Arts Council England's recent funding decisions—which increased writer development but slashed funding to a slew of small presses and literary festivals—led to Salt's recent decision to stop publishing "single-author" poetry collections (the press is run by Chris Hamilton-Emery, pictured above). Claire Pollard regards the bad news as part of larger pattern threatening UK's emerging poets:
Courses, MAs, mentoring, pamphlets and prizes for the emergent are all booming – it is a golden age of celebration and support for new poets. The trouble seems to be what happens once you ‘emerge’. The poetry world is still geared towards the model of the (roughly 60 page) book – ambitious writers are encouraged to spend years entering competitions, sending stuff to magazines, performing, work-shopping, etc, with their eyes on the ultimate prize: a publisher signing up their first collection. Except these days, that’s where lots of talented poets are coming to a juddering halt.
She continues:
We seem to be moving towards a model where people are kept ‘emerging’ for as long as possible – preserved in a kind of hopeful limbo, where they can gain lots of encouragement and support, but also spend lots of money on mentors and Arvon courses and MAs and competition fees and retreats. It can take many years the truth to emerge: that for all their talent and investment, they are unlikely to get a book published, and if they do it will probably disappear without a review or more than a handful of sales. It seems to me there are choices to be made. One option is for arts bodies to start supporting ‘emerged’ poets as actively as those who are ‘emerging’. Another might be to accept that the days of the physical, 60-page collection are over and find a different model of poetic success.

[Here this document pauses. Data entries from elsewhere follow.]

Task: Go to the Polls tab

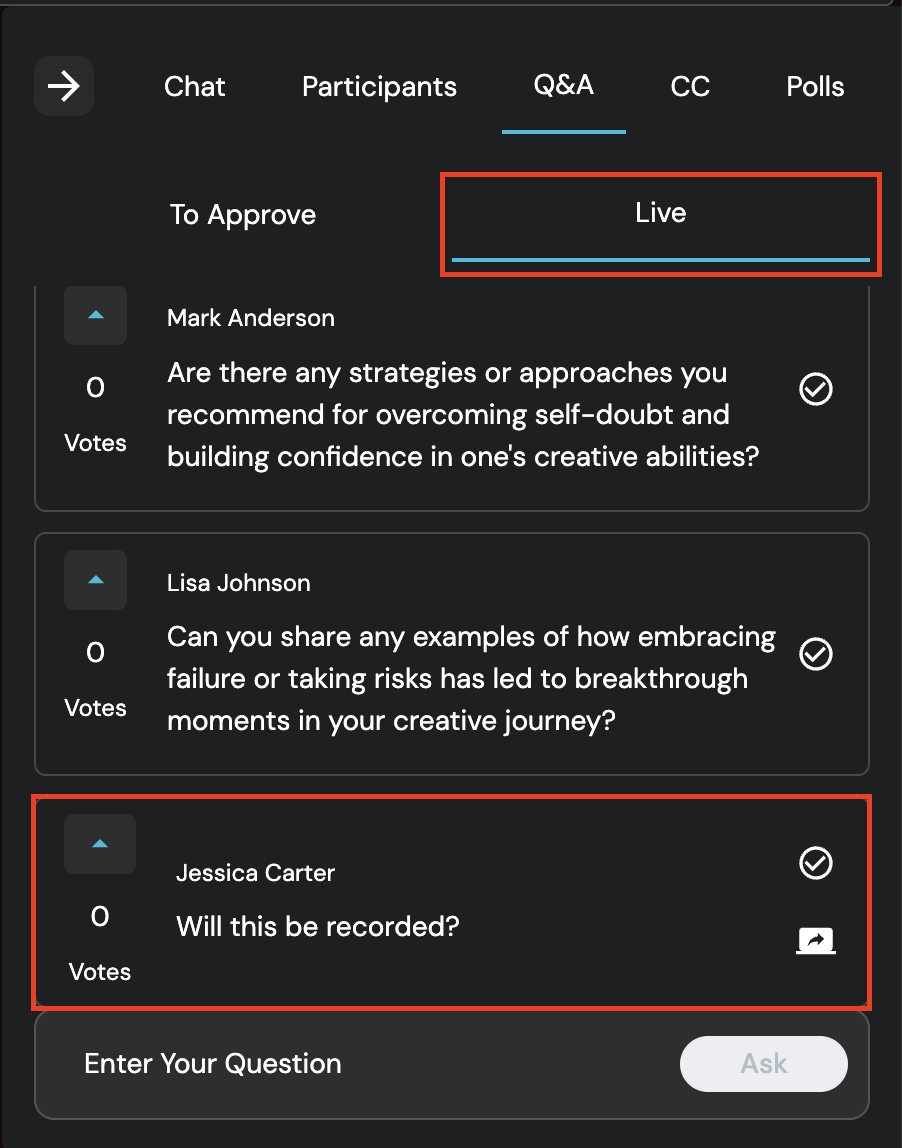Action: coord(815,87)
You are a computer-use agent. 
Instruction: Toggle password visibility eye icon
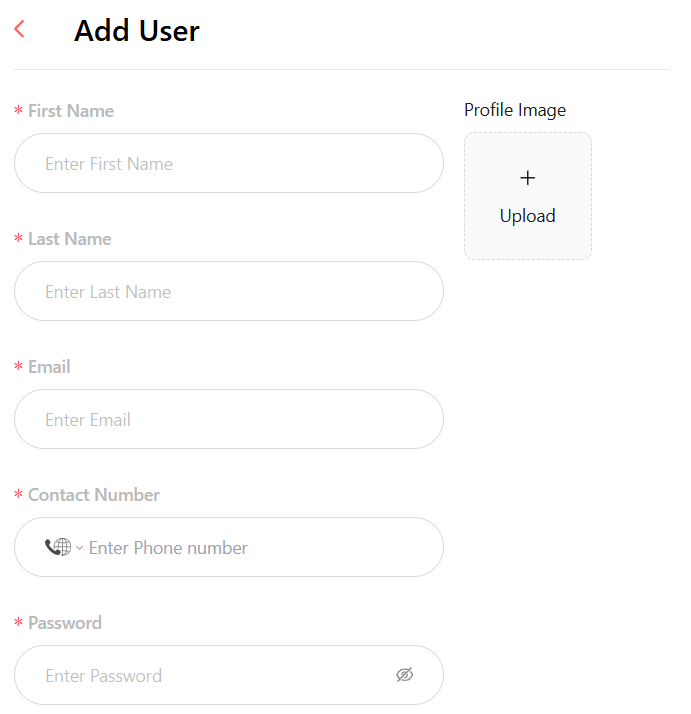tap(404, 674)
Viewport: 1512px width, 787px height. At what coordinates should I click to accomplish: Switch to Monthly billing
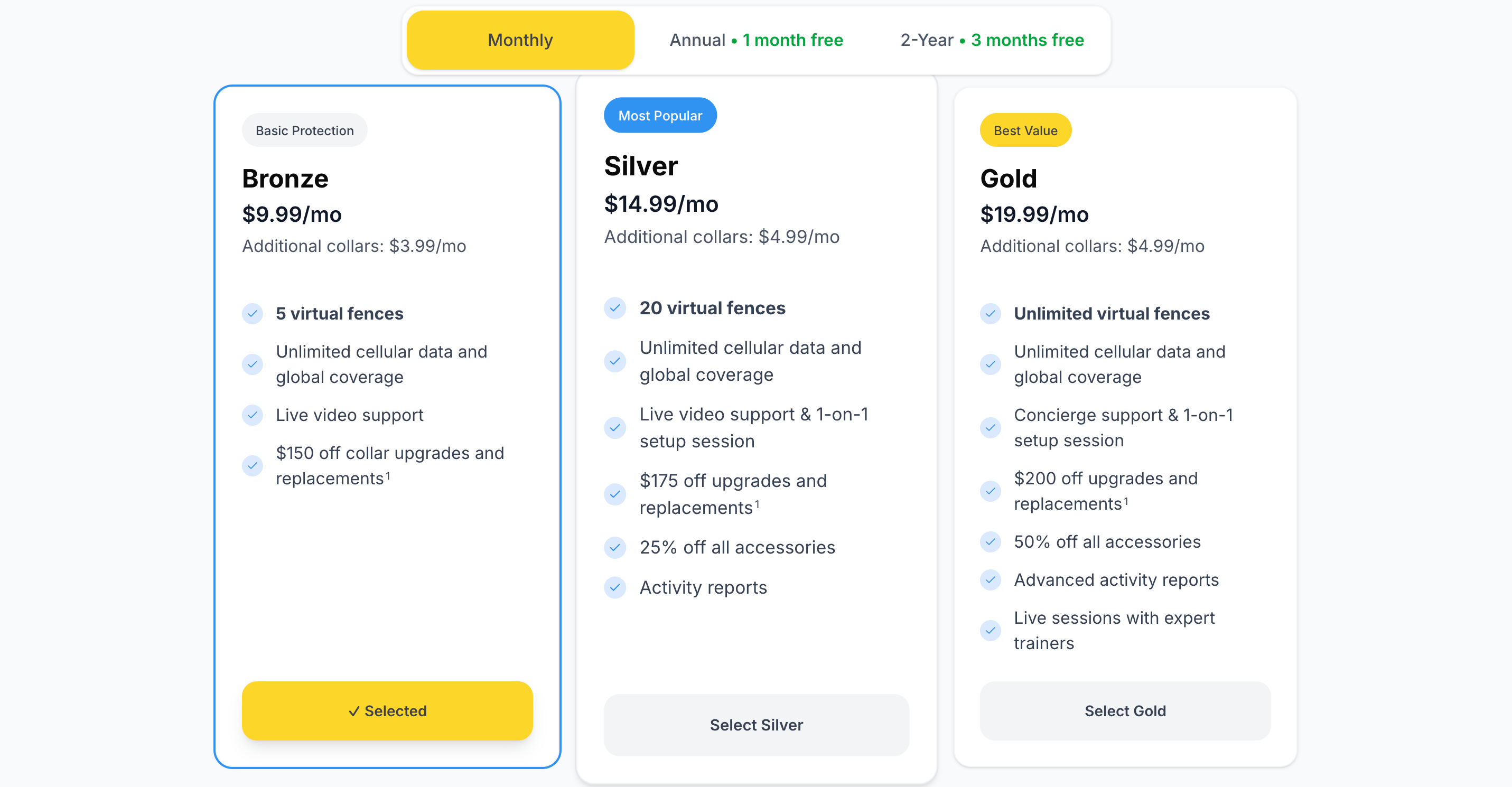(520, 40)
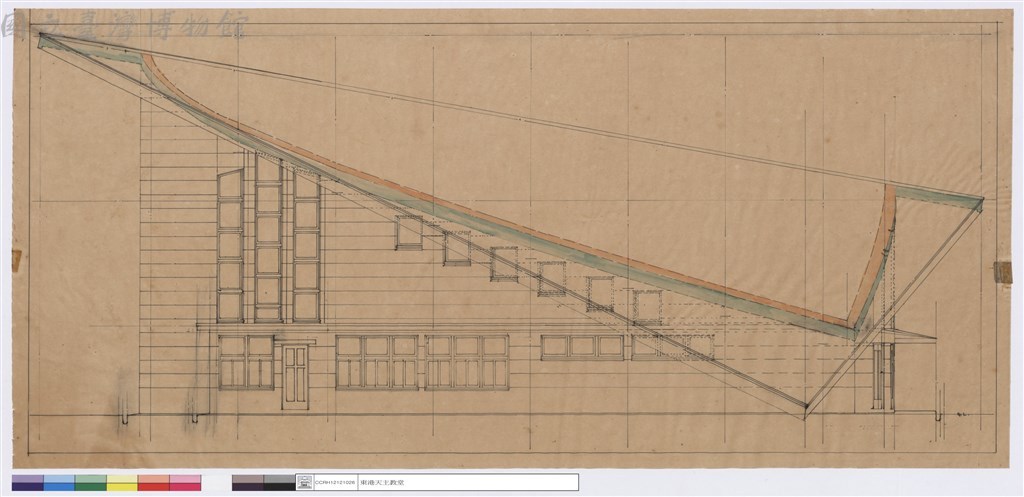Image resolution: width=1024 pixels, height=497 pixels.
Task: Click the topmost stepped square window under the roof
Action: [409, 232]
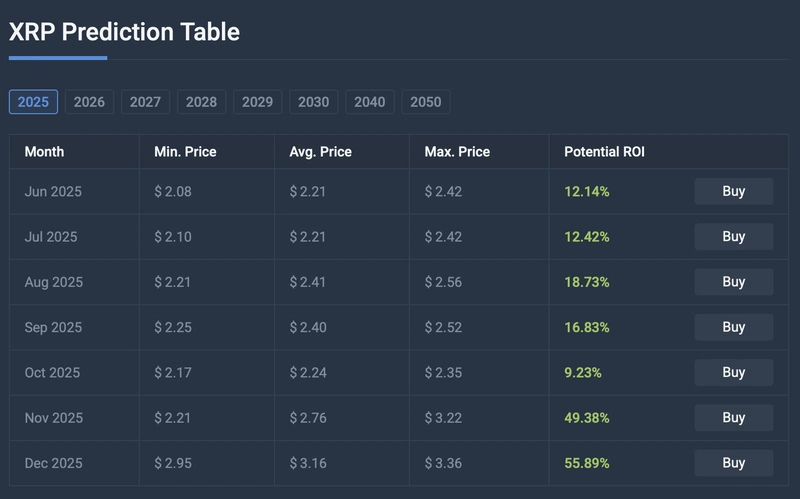Click the Min. Price column header
Viewport: 800px width, 499px height.
185,152
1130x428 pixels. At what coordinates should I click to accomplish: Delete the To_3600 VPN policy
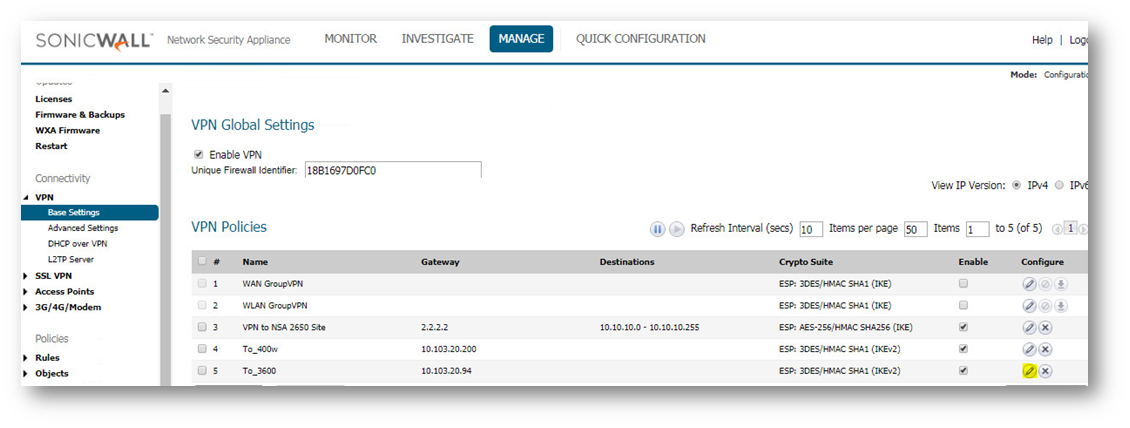click(1045, 371)
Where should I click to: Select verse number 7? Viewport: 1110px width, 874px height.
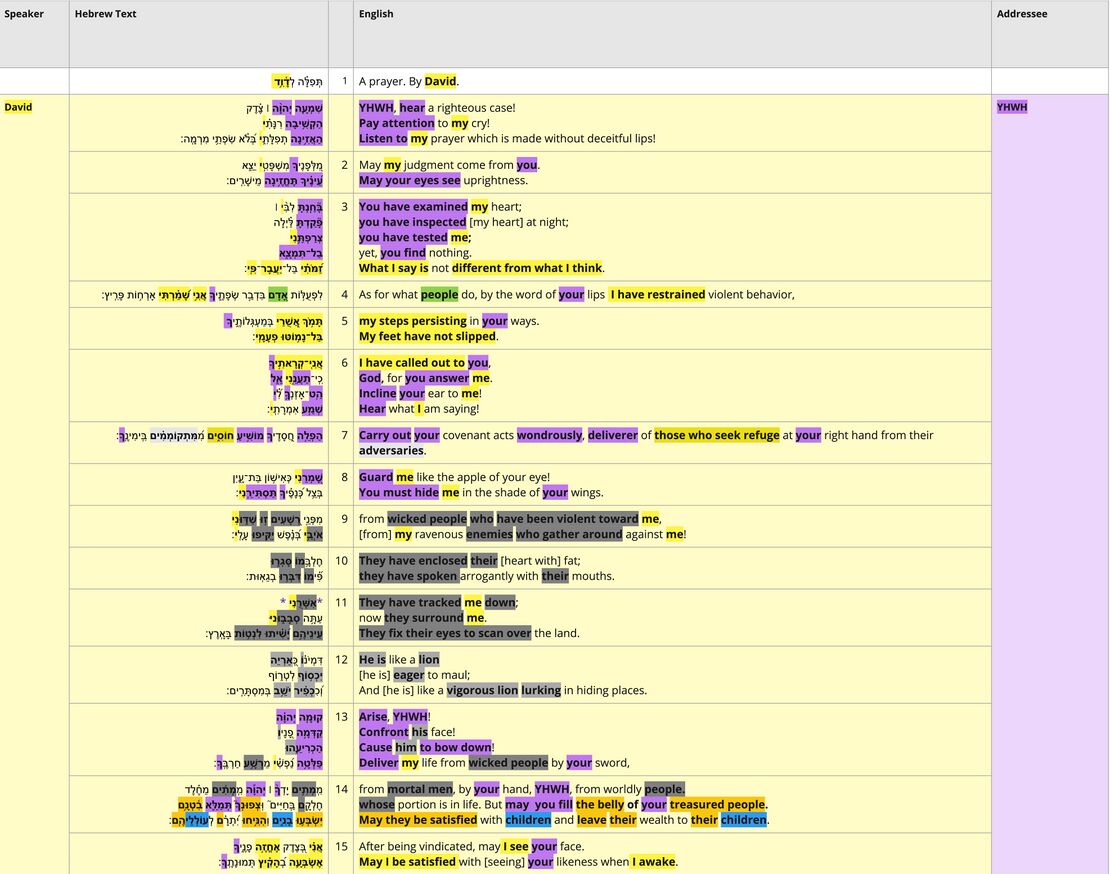[343, 434]
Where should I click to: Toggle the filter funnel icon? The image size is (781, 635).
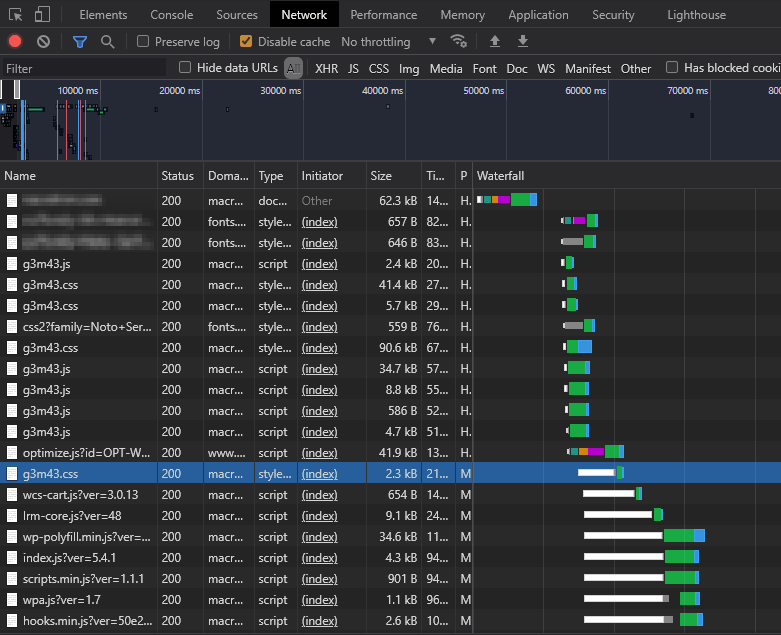point(80,42)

Neil Astley, publisher of Bloodaxe, agrees with Pollard, but fills in some of the missing details behind the demise of Salt, a press that uses the POD model:
Salt has lurched from crisis to crisis, but because everyone loves Chris Hamilton-Emery and readers and poets like a lot of the writers he publishes, or published, everyone has been supportive of his efforts to keep going, responding to repeated appeals for sales, setting up readings for Salt poets, and keeping the Salt admiration society going on Facebook and Twitter. What no one seems to have noticed is that the main reason why Salt lost its ACE funding and why its poetry list has just gone up in a puff of smoke is that its business model was never viable except for a small press with a small list and modest sales. Print on demand isn't compatible with promoting poetry to a wider readership. You can't complain that your books don't get reviewed or noticed if you don't send out review copies to newspapers, magazines, radio producers and festivals. You can't complain that your books don't get shortlisted for prizes if you don't submit them for all the prizes that are going. You can't complain that your poets don't get anthologised if you don't give copies to anthologists who request them. All that requires running on 100 to 150 copies from your print run to use for promotion. Print on demand doesn't allow for that.